Silhouette of Trees Under White Lightning during Night Time

It was a dark and stormy night…OK, it was night. And it was stormy in an off-your-rocker-overly-emotional-newlywed kind of way. My husband and I were driving home from somewhere. Probably a State Dinner. And we were heatedly fighting about something. Probably Tuberculosis eradication.

And as we drove up to our quaint, one-bedroom apartment, I huffed out, slammed the door and…sat on the brick wall because I left my keys in the car. Which really is a shame because all my relationship training had been watching soap operas in middle school and the scene always unfolded like this:

Gorgeous boy and girl fight. She swings her hair around a lot.

Free stock photo of man, couple, people, woman

Girl swings hair one last time, stares at the boy with ginormous tears streaming down her non-pocked cheeks, makes a stab-you-to-the-core remark and strides out of the room, leaving her silk gown swishing in her wake.

He is moved. He deliberates. He realizes that her painful remark was very much true. He is overcome with regret and shame.

He chases after her (in a thunderstorm) and their size 2 bodies are soaked to the skin.

He is penitent and begs repeatedly for her forgiveness.

After much kissing, she relents and the scene fades.

But somehow, my life (thankfully) is not like the Bold and the Beautiful; it’s more like the Tired and the Ugly. And my husband wasn’t trained via soap operas. He was probably listening to Dave Matthews, wondering how long this was “all going to take”. Bless his heart.

After realizing that I was cold, I inched closer to the car. And after he realized that I was still there, he glanced over. Our gaze met. I beckoned him to come out and finally he did and we worked out the details of saving the world’s poor. Or who was right about what.

The bizarre thing was I assumed that this was it. I had acted like an immature brat and expected he was ready to make his own cliché exit and find someone worthy of the drama or who could at least could swish some silk on her way out. But I was pleasantly surprised to find out that he did not have an attorney on retainer and that our marriage might actually last longer than a month.

Fast forward a few kids later and I am chatting with some ladies from church, one of whom had been married for over 30 years and she shared something that I wish I’d known much, much earlier:

“You will have times when you are so very close to your husband and other times where there may be some distance. Maybe a lot of distance. But it always comes back.

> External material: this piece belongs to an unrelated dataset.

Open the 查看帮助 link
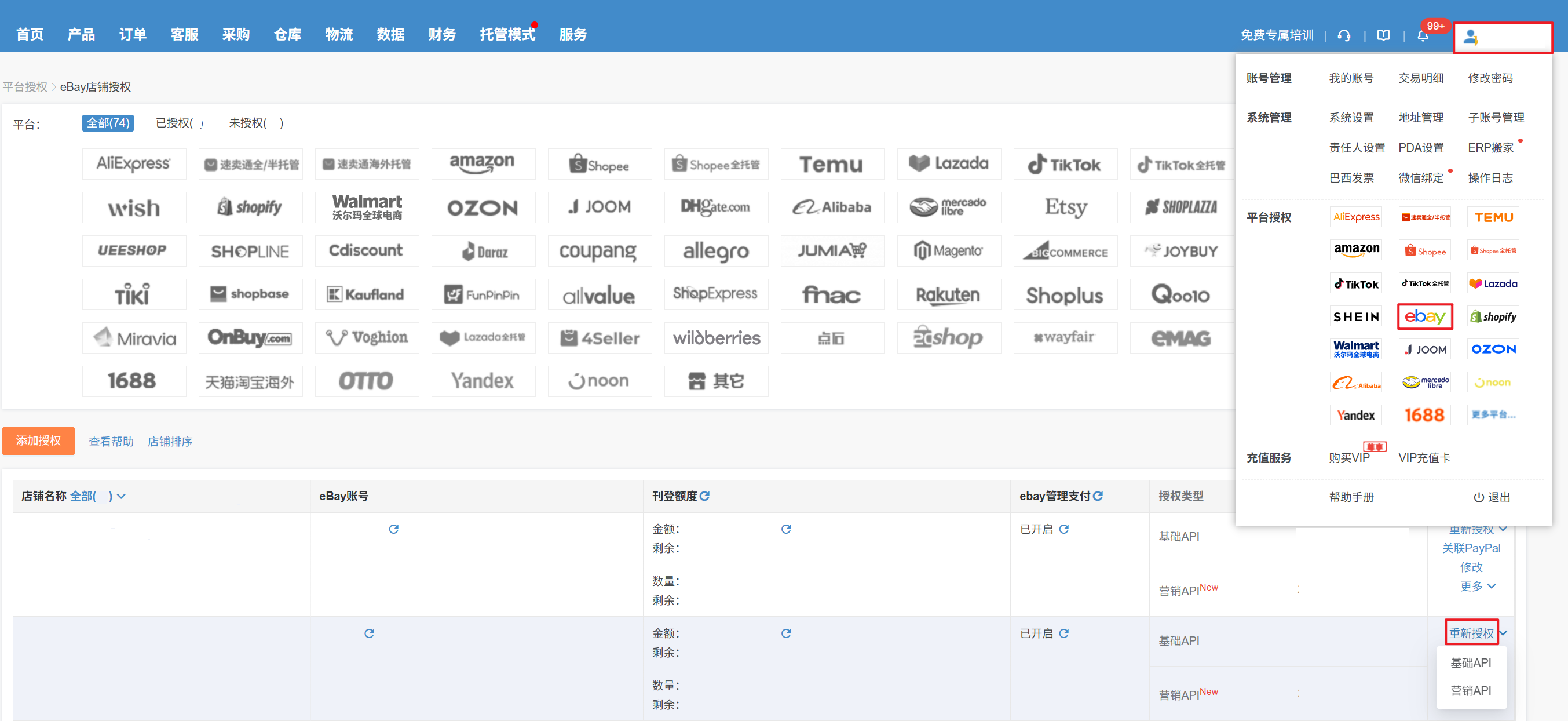This screenshot has height=721, width=1568. point(111,442)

There will be ups and downs, but you’ll make it through.”

Somehow this must have been covered in the commercial breaks of “General Hospital” because that was news to me. I looked at her and wanted to say, “You mean that’s NORMAL?”

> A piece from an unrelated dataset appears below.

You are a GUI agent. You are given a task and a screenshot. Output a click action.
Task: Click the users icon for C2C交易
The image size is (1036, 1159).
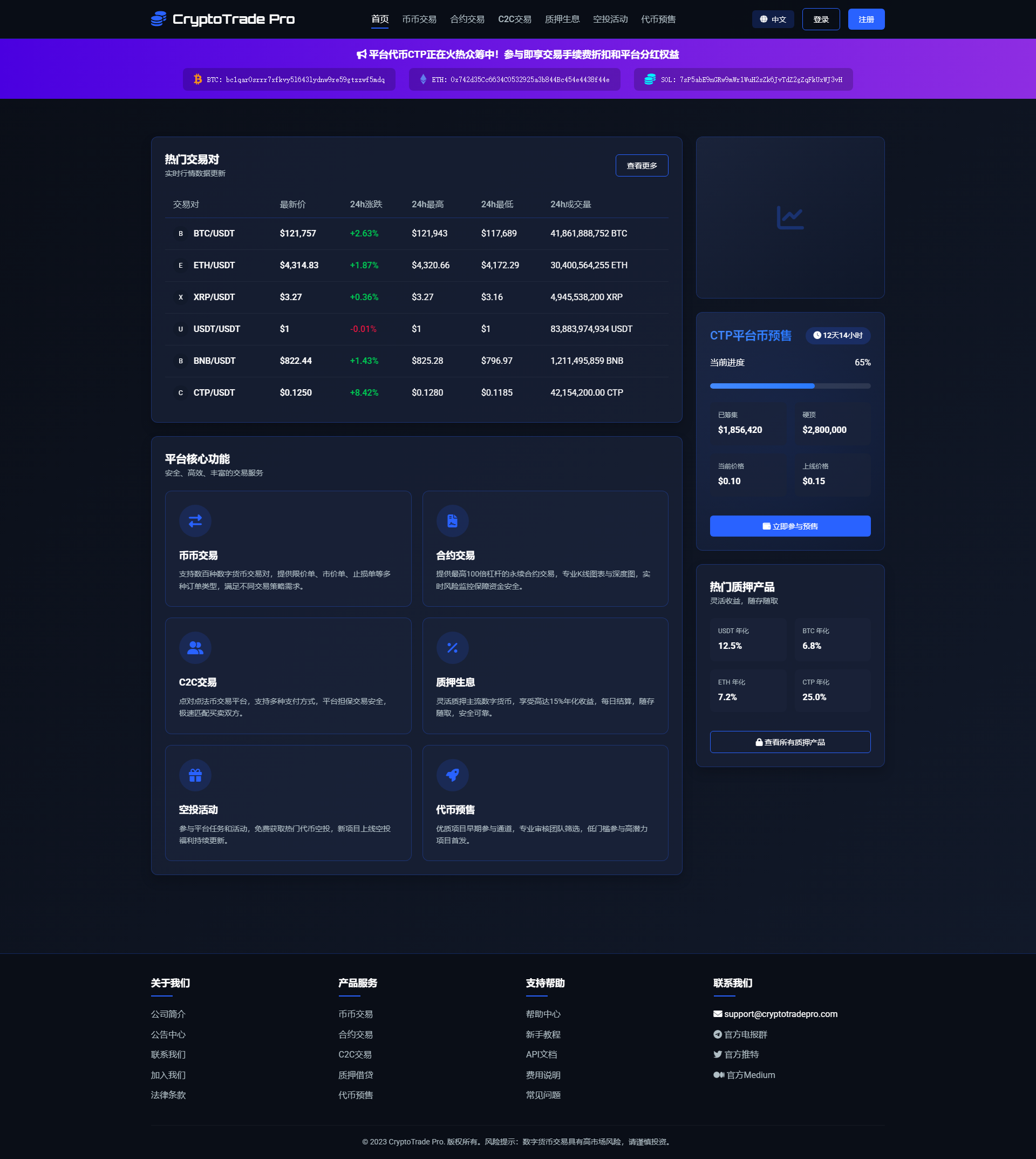[195, 648]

In magazines, speeches and therapy sessions we hear the phrase, “Marriage is hard work!” but I’ve often thought how hard is hard? While observing other couples who look like their mess is in a pile, I wonder if their hard is equitable to our hard. And how do some people stay married for sixty years and claim (while holding hands) that they’ve never had a disagreement. Ever? Really?

Silhouette of Airplanes

I was reminded of this recently as I watched some airplanes flying in tight formation. No matter how many times I see them, it makes me feel small, awed and a smidgen scared. There were two of them and they looked so close to one another that they could pass a Popsicle window to window if they wanted.

And after a few minutes, one banked to the right, veered away and swooped in a large arc. I deliberated what copious amounts of hurling I would do if I were in that plane. I also wondered, “Where’s he going? What happened to the formation? What are they wasting our tax money on with all this needless swooping about?”

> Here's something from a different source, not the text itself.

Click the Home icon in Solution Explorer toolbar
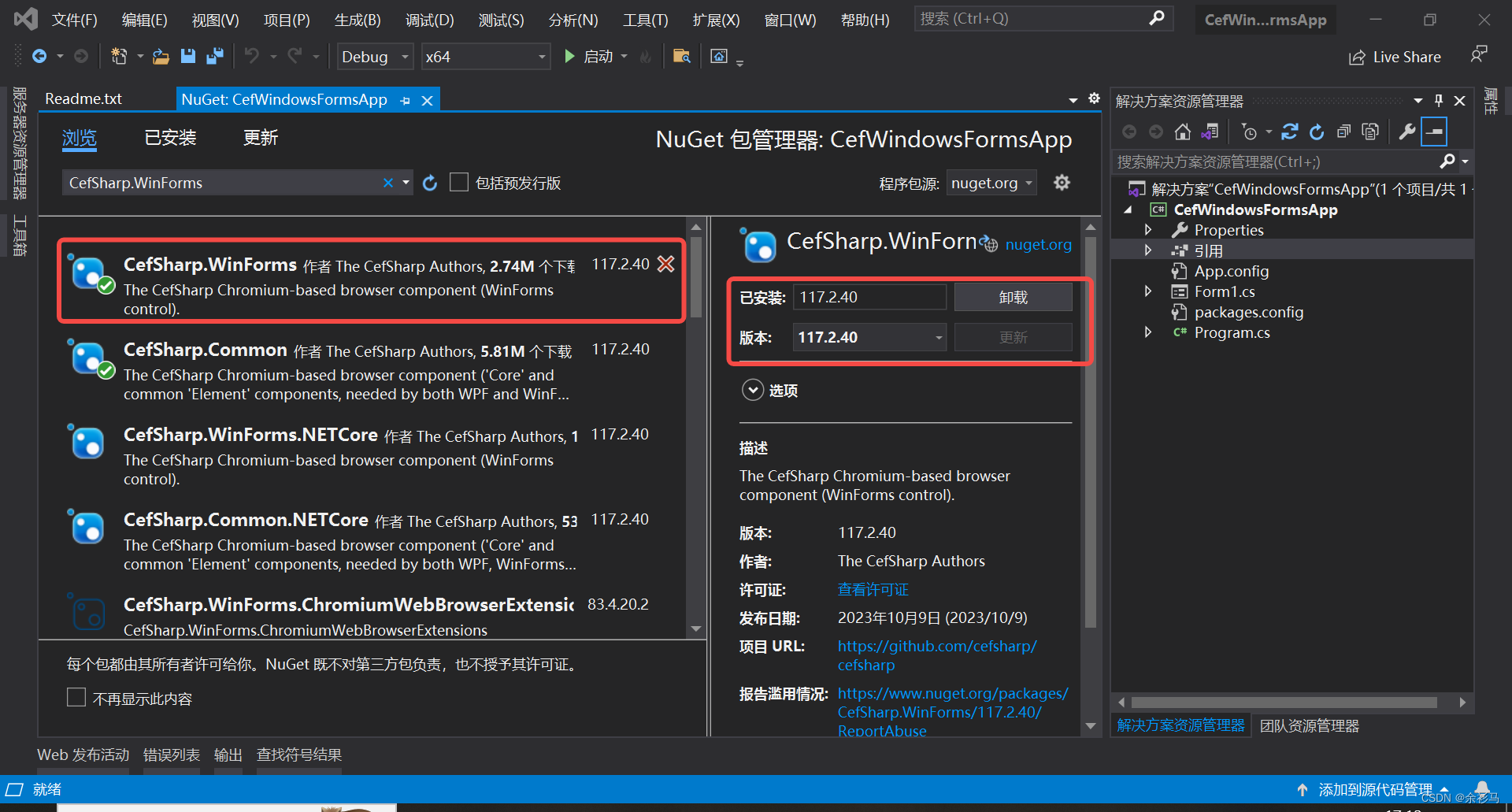 tap(1181, 132)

But then at an exact planned moment (to them) the second banked, arced and followed a distance behind. Their actions were in unity, yet there was still this area between them and they landed in short proximity to one another.

I feel like in marriage (at least for me) that there is this giant emotional pendulum that swings all the way from Pure Adoration to Basic Tolerance and the closer I get to either; I get a little uncomfortable.  I like to hang out in the middle: Adoring Tolerance? Tolerant Adoration?

Silver Newton Ball

Maybe some couples are sweet and kind enough to stay in the Adoration side of things consistently. Maybe they really feel at a loss if they are apart physically or emotionally for a day but, as for me and my house—we’re human. We say stupid things, make hurtful comments, forget manners, have irrational hormones, and chronically re-arrange the dishwasher.

But then, somehow we find our bearings, stop the selfish-gravity-induced spiral and make the course correction to find our way back. To land together again. As we approach our sixteenth anniversary this fall, I must admit that the swinging apart is less-often, less-dramatic and more quickly reversed. Our rough edges are getting a bit smoother and our eccentricities are more endearing than annoying. I find myself less prone to desire transformation in him and find more enjoyment in seeing him soar beside me—less as a competitor but as an equal—with dissimilar views and opinions that are valued even if they are different from mine.

I also find abundant hope and peace knowing that our relationship has a very long flight plan. And though the skies may be turbulent, though we may lose our bearings and seem distant periodically, the pendulum always finds its way center again and we are happy, thoughtful, and appreciative. Tolerating and adoring, together.